((

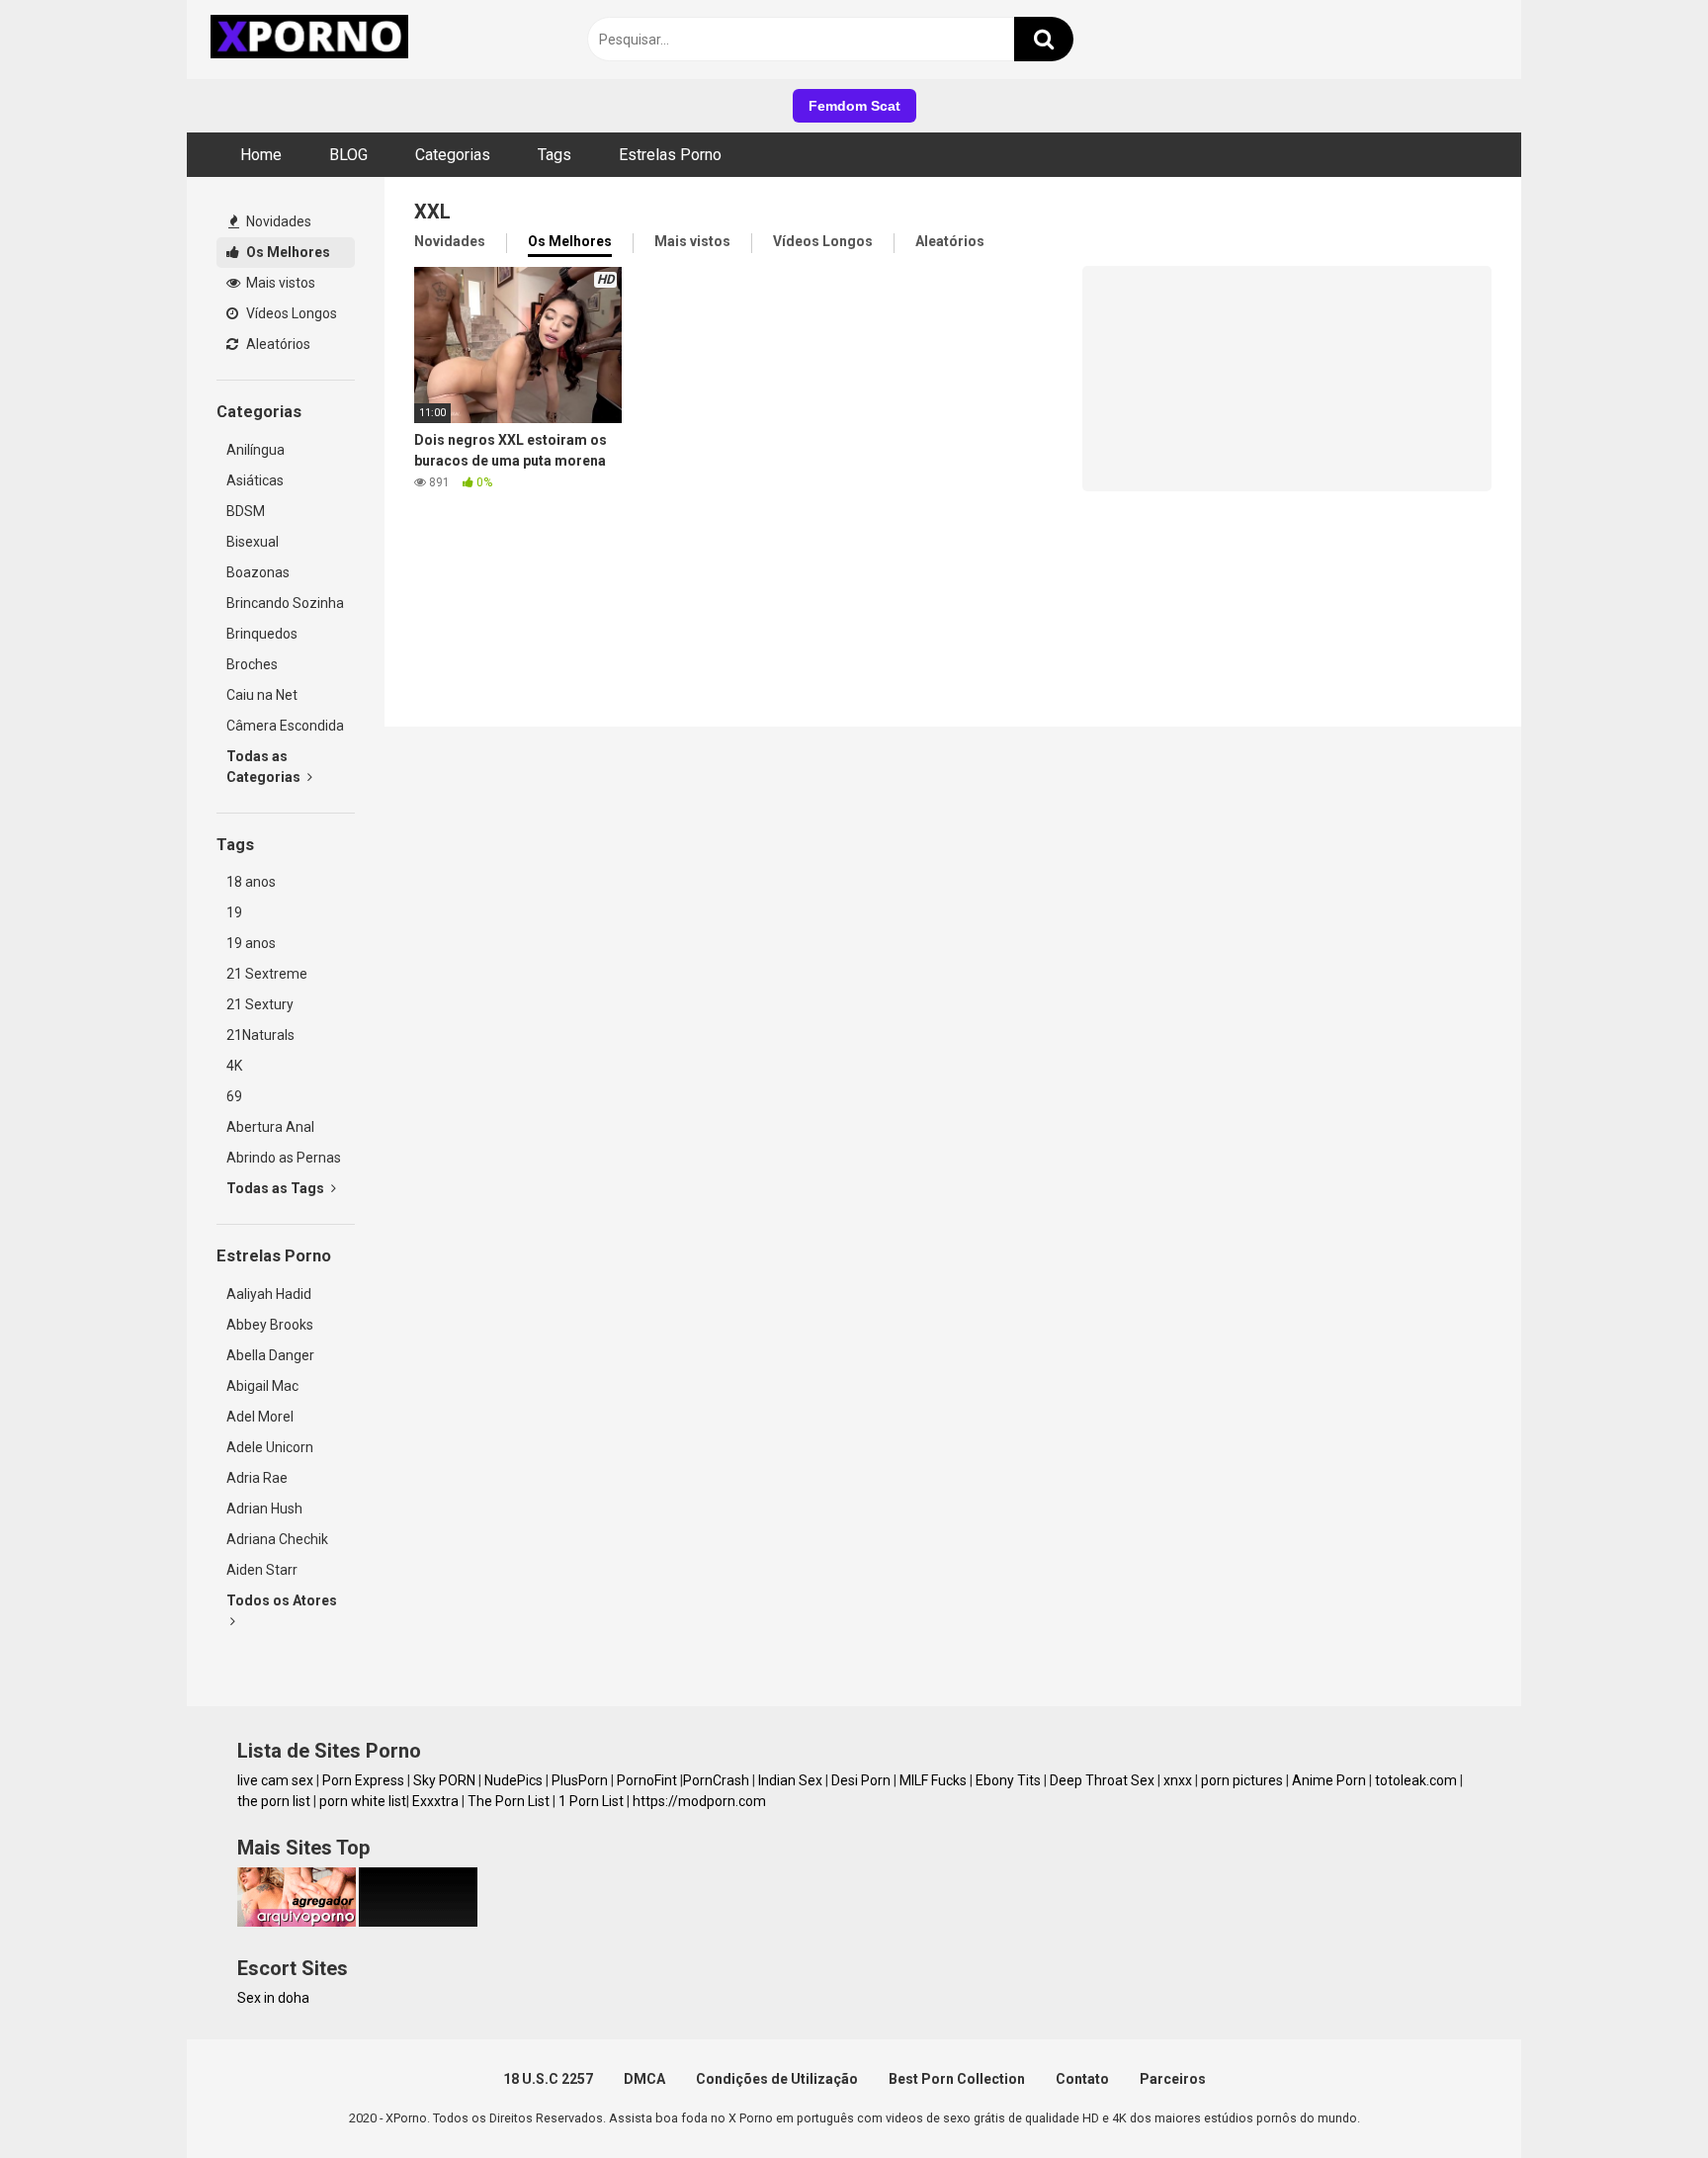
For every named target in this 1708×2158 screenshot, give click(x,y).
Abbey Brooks (269, 1325)
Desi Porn (861, 1780)
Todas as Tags (276, 1188)
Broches (252, 664)
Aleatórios (276, 344)
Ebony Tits (1008, 1780)
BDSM (245, 511)
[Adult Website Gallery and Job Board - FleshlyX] (418, 1922)
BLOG (348, 154)
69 (234, 1096)
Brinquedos (262, 634)
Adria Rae (257, 1478)
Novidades (277, 221)
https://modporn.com (699, 1801)
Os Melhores (286, 252)
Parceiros (1173, 2079)
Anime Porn (1329, 1780)
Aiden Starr (262, 1570)
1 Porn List (591, 1801)
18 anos (251, 882)
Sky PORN (444, 1780)
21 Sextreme (266, 974)
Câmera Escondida (285, 726)
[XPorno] (312, 39)
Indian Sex (790, 1780)
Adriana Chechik (277, 1539)
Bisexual (252, 542)
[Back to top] (1641, 2098)
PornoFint (647, 1780)
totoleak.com (1416, 1780)
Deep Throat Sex (1102, 1780)
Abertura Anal (270, 1127)
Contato (1082, 2079)
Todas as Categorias (264, 766)
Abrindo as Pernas (283, 1157)
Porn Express (363, 1780)
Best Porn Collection (957, 2079)
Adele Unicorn (269, 1447)
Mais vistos (279, 283)
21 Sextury (260, 1004)
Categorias (452, 154)
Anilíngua (255, 450)
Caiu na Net (262, 695)
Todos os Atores (281, 1600)
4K (234, 1066)
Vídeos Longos (290, 313)
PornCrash (716, 1780)
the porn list (273, 1801)
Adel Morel (260, 1416)
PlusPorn (580, 1780)
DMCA (644, 2079)
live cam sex (275, 1780)
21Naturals (260, 1035)
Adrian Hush (264, 1508)
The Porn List (509, 1801)
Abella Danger (270, 1355)
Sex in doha (273, 1998)
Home (261, 154)
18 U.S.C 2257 (548, 2079)
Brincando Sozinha (285, 603)
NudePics (513, 1780)
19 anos (251, 943)
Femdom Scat (854, 106)
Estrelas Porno (670, 154)
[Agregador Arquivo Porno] (296, 1922)
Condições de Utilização (777, 2079)
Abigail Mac (262, 1386)
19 (234, 912)
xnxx (1177, 1780)
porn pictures (1242, 1780)
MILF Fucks (933, 1780)
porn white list (362, 1801)
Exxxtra (435, 1801)
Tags (554, 154)
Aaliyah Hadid (268, 1294)
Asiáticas (255, 480)
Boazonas (258, 572)
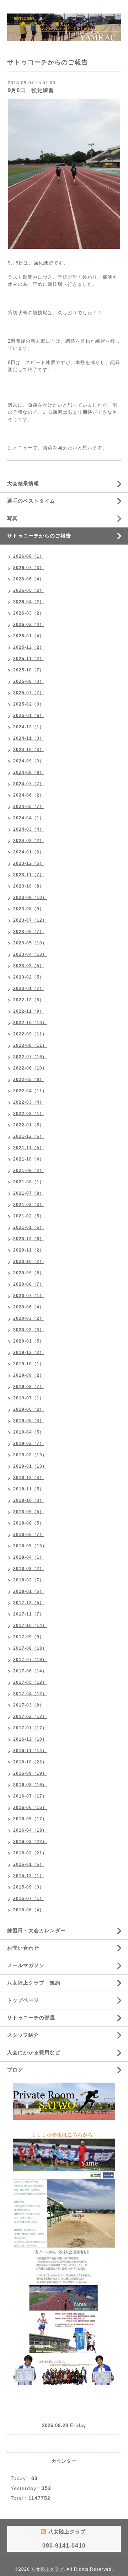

))

Write out exactly the lines from the line holding "live cam sex (275, 1780)" through the last line of the records above, inclusive, and nothing more. Leave out the pictures.

**SOLUTION FOR THIS EXERCISE**
live cam sex (275, 1780)
21Naturals (260, 1035)
Adrian Hush (264, 1508)
The Porn List (509, 1801)
Abella Danger (270, 1355)
Sex in doha (273, 1998)
Home (261, 154)
18 U.S.C 2257 (548, 2079)
Brincando Sozinha (285, 603)
NudePics (513, 1780)
19 anos (251, 943)
Femdom Scat (854, 106)
Estrelas Porno (670, 154)
[Agregador Arquivo Porno] (296, 1922)
Condições de Utilização (777, 2079)
Abigail Mac (262, 1386)
19 (234, 912)
xnxx (1177, 1780)
porn pictures (1242, 1780)
MILF Fucks (933, 1780)
porn white list (362, 1801)
Exxxtra (435, 1801)
Tags (554, 154)
Aaliyah Hadid (268, 1294)
Asiáticas (255, 480)
Boazonas (258, 572)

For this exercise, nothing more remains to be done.